**Work instruction**:
Please copy every line from the following entries in which the word "Open" appears.
Exercise material below:
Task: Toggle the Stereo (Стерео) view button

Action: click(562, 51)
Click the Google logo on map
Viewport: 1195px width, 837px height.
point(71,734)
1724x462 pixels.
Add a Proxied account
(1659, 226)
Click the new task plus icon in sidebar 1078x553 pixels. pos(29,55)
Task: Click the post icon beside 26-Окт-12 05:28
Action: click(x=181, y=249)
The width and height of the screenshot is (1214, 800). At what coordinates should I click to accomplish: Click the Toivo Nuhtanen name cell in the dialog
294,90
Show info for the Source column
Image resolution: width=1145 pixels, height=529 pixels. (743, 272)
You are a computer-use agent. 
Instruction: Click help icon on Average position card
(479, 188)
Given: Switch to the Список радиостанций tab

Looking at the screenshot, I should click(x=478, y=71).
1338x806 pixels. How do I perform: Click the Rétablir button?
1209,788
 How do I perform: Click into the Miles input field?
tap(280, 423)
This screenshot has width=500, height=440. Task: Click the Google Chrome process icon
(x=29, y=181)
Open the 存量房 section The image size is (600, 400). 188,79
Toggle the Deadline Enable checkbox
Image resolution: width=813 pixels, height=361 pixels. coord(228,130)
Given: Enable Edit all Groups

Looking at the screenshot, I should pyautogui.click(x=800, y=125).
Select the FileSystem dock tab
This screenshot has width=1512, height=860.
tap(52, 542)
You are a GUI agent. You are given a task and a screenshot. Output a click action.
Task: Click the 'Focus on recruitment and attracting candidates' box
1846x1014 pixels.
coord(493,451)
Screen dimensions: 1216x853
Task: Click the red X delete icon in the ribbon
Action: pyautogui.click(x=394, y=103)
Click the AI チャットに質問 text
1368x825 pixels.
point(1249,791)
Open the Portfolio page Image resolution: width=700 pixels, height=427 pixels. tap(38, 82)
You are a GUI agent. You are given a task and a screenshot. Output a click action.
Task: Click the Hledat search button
End of Exercise material.
**Output below**:
Open the 存量房 section The image size is (600, 400). 188,79
Open the Portfolio page Image resolution: width=700 pixels, height=427 pixels. tap(38, 82)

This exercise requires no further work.